Todas a vezes que fui ao Peru os meses de dezembro a março eram os meses escolhidos em função de meus compromissos profissionais. As tratativas vinhas sendo debatidas na beira da praia, dentro do judiciário e nos eventos sociais.Mas foi no churrasco que ofereci , regado a muita picanha e Heineken que se conseguiu fechar a “operação”. Na sua maioria profissionais liberais e surfistas de alma.O grupo formado foi o seguinte :

 

faltou gente na foto.

                  1 – Mauro Pacheco Escobar – advogado.

                  2 – Luis Fernando Pacheco (primo) – cirurgião.

                  3 – Marcelo Abbud – advogado.

                  4 – Ridan Dinga – advogado e ex campeão gaúcho de surf.

                  5 – Victor Adams – advogado

                  6 – Marcel Kunrath – cirurgião.

                  7 – Luciano de Bortoli –“personal treiner”.

                  8 – Renato Brack – representante comercial.

                  9 – Roberto Coin – shaper.

                  10 – Fernando Fernandez – empresário.

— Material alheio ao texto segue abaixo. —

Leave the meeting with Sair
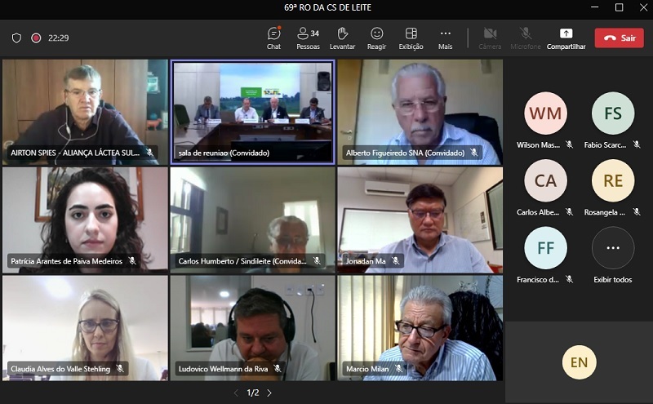 pos(619,38)
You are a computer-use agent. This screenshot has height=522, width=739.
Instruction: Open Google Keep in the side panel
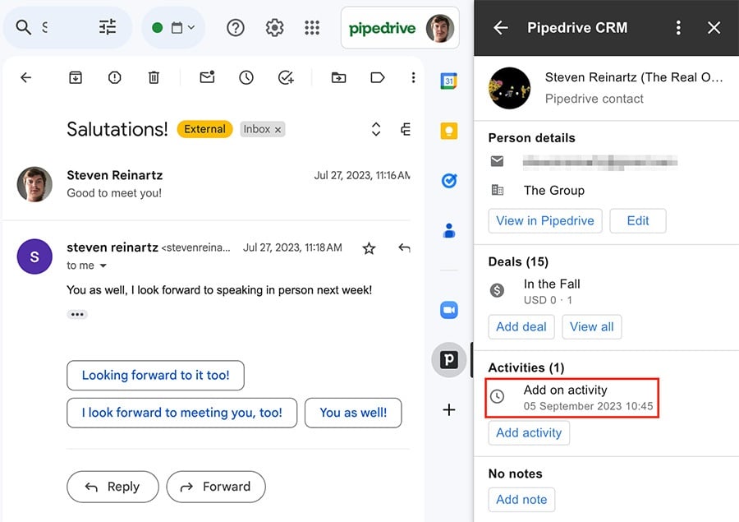448,130
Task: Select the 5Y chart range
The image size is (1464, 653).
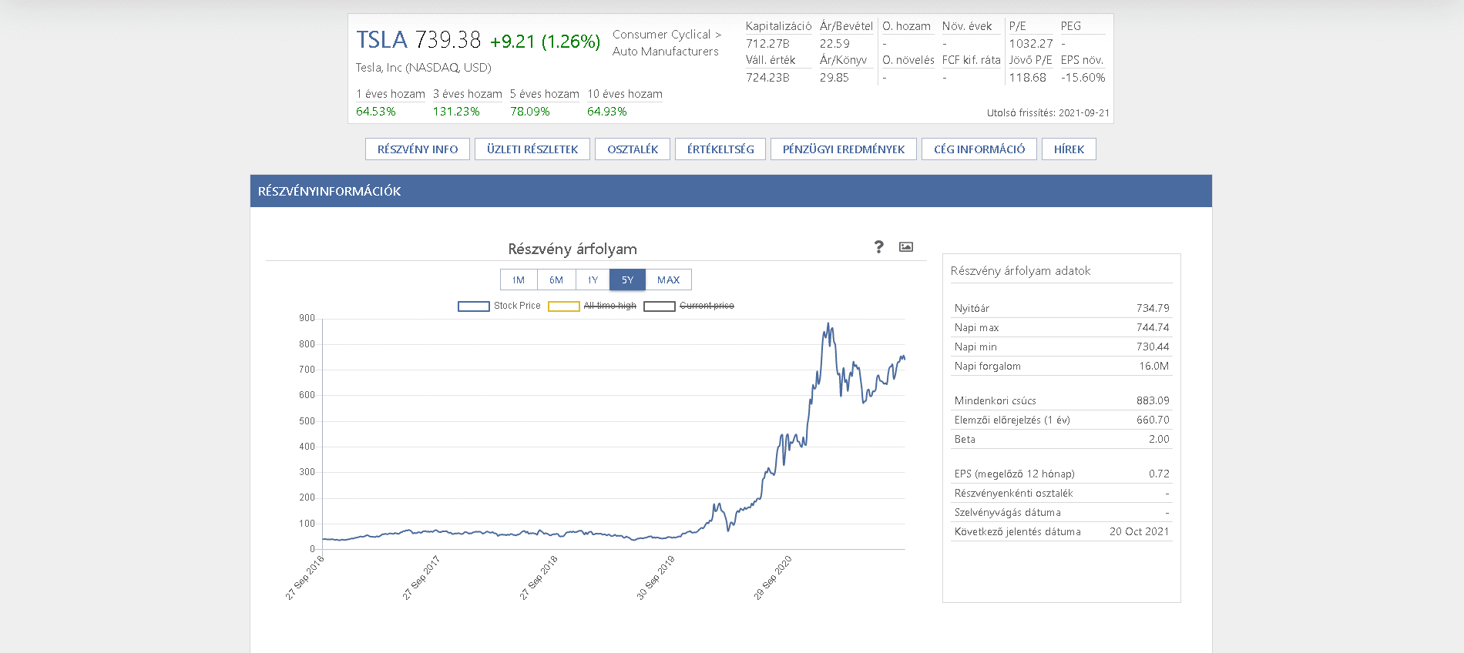Action: (x=627, y=280)
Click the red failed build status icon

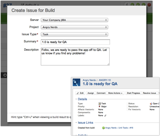tap(149, 5)
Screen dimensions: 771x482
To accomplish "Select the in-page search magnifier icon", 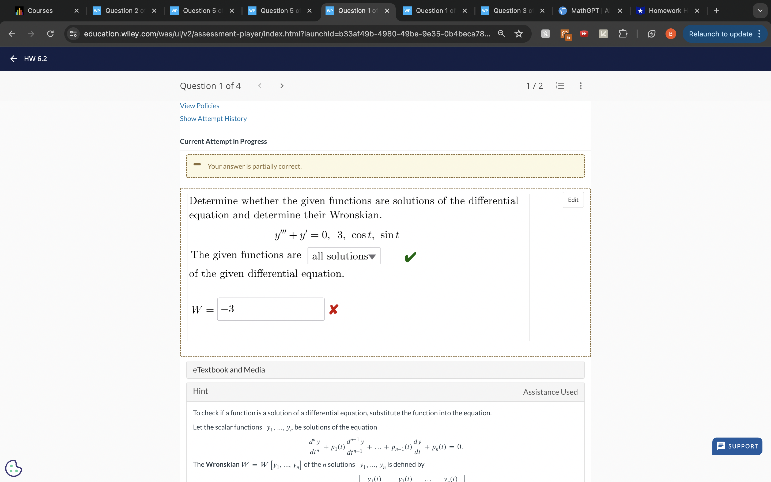I will tap(501, 34).
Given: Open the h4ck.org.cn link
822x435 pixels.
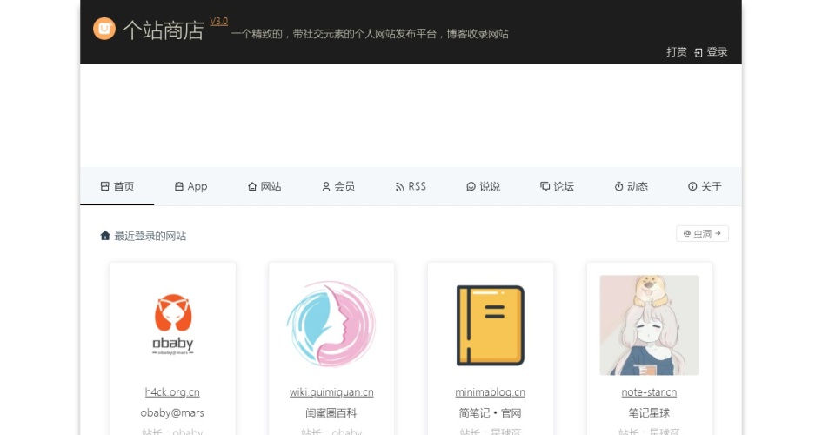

                  11- Jeferson Nunes – fotógrafo.

 

Em um grupo grande como este foi complicado montar as datas para que todos tivessem juntos e fosse adequado a profissão de cada um . As datas escolhidas sempre buscaram aproveitar os dias do feriado de páscoa para poder ficar o maior número de dias. Como não se conseguiu que todos fossem e voltassem na mesma data se montou operações em que ocorreram 3 datas de embarque e retorno , desta forma houve período em que todos estavam junto.

 

O final de março e inicio de abril marca a entrada das grande ondulações na costa peruana. Pranchas , capas e roupas adequadas ,  foram buscados. A Taca oferece vôo direto desde Porto Alegre , sem fazer conexões tanto em São Paulo ou Rio de Janeiro, o que ajudou muito. Essa opção ajudou muito aos gaúchos. Luciano como mora em Florianópolis teve que fazer uma escala a mais , vindo a Porto Alegre.  

 

A região de Punta Hermosa foi a escolhida e a pousada do “Luisfer” a base escolhida. Alugamos dois carros Toyota Corolla para os deslocamentos. O complicador era que eram carros com câmbio automático o que nem todos estavam acostumados. No primeiro dia de surf já sofremos um baixa. Fernando em “Puerto Viejo” tomou alguns pontos na cabeça o que o impossibilitou seu surf até o final da trip. O Roberto e o Jeferson iriam passar apenas alguns dias com o resto do grupo pois logo iriam a Machu Pichu e ao Norte do Peru.

 

Cheguei dois dias depois do primeiro grupo e fomos direto a Punta Rocas, quebrava uns 8 pés e entrava uma série a cada meia hora  maior. Todos buscavam a direita que ficava ao lado do canal. Preferi a esquerda, depois de pegar a primeira não houve a segunda pois entrou uma série gigante que me levou as pedras, sufoco total já na primeira queda. Foi bom isso acontecer para não ter tanta auto confiança e respeitar certos limites.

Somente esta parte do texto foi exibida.